_ASSIGNMENT_. After locating the line with "Tap the Order On Its Way checkmark" in the records below, print it and every line after it exactly.

START EXERCISE DATA

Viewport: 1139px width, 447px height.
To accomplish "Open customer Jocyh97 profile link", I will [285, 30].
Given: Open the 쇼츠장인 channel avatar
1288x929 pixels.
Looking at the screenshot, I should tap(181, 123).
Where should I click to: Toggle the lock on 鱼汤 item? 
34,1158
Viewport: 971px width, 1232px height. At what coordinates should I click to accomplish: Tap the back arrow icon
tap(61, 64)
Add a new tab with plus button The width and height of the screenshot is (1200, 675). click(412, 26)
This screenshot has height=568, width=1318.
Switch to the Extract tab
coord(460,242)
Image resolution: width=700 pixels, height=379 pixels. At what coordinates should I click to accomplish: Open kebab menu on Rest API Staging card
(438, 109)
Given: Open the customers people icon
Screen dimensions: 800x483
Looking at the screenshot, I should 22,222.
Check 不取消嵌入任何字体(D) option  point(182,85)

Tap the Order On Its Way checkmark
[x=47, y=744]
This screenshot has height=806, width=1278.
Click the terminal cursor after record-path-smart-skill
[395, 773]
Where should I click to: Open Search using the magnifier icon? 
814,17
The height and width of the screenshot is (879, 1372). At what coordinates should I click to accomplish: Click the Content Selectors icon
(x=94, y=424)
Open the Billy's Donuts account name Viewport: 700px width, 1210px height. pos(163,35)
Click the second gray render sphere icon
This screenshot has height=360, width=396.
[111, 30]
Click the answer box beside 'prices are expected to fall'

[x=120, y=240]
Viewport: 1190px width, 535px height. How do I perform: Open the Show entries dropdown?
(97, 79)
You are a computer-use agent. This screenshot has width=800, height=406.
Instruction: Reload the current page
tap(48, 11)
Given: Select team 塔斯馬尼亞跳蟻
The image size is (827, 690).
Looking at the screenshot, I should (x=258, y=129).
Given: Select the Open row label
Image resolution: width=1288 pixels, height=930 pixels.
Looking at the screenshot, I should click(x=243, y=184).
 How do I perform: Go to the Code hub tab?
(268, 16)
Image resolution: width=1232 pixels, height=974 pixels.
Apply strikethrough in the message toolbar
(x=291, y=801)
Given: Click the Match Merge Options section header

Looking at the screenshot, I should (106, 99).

END EXERCISE DATA

_RESULT BELOW_.
Tap the Order On Its Way checkmark
[x=47, y=744]
This screenshot has height=806, width=1278.
Click the terminal cursor after record-path-smart-skill
[395, 773]
Where should I click to: Open Search using the magnifier icon? 
814,17
The height and width of the screenshot is (879, 1372). At what coordinates should I click to accomplish: Click the Content Selectors icon
(x=94, y=424)
Open the Billy's Donuts account name Viewport: 700px width, 1210px height. pos(163,35)
Click the second gray render sphere icon
This screenshot has height=360, width=396.
[111, 30]
Click the answer box beside 'prices are expected to fall'

[x=120, y=240]
Viewport: 1190px width, 535px height. How do I perform: Open the Show entries dropdown?
(97, 79)
You are a computer-use agent. This screenshot has width=800, height=406.
Instruction: Reload the current page
tap(48, 11)
Given: Select team 塔斯馬尼亞跳蟻
The image size is (827, 690).
Looking at the screenshot, I should (x=258, y=129).
Given: Select the Open row label
Image resolution: width=1288 pixels, height=930 pixels.
Looking at the screenshot, I should click(x=243, y=184).
 How do I perform: Go to the Code hub tab?
(268, 16)
Image resolution: width=1232 pixels, height=974 pixels.
Apply strikethrough in the message toolbar
(x=291, y=801)
Given: Click the Match Merge Options section header

Looking at the screenshot, I should (106, 99).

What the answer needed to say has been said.